Empirically extending the range of validity of parameter-space metrics for all-sky searches for gravitational-wave pulsars

TL;DR

This paper enhances the accuracy of parameter-space metrics used in semicoherent all-sky searches for gravitational-wave pulsars by empirically extending their validity, improving search optimization within fixed computational resources.

Contribution

It introduces an empirical relationship that extends the validity range of existing metrics for better search template bank construction.

Findings

Extended the validity range of parameter-space metrics.

Improved optimization of semicoherent searches at fixed computational cost.

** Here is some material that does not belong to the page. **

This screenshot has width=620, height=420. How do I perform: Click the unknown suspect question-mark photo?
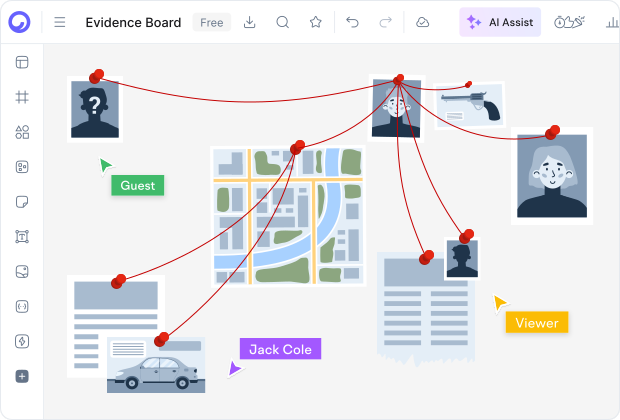(95, 108)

Enhanced sensitivity of gravitational-wave pulsar searches.

Abstract

All-sky searches for gravitational-wave pulsars are generally limited in sensitivity by the finite availability of computing resources. Semicoherent searches are a common method of maximizing search sensitivity given a fixed computing budget. The work of Wette and Prix [Phys. Rev. D 88, 123005 (2013)] and Wette [Phys. Rev. D 92, 082003 (2015)] developed a semicoherent search method which uses metrics to construct the banks of pulsar signal templates needed to search the parameter space of interest. In this work we extend the range of validity of the parameter-space metrics using an empirically-derived relationship between the resolution (or mismatch) of the template banks and the mismatch of the overall search. This work has important consequences for the optimization of metric-based semicoherent searches at fixed computing cost.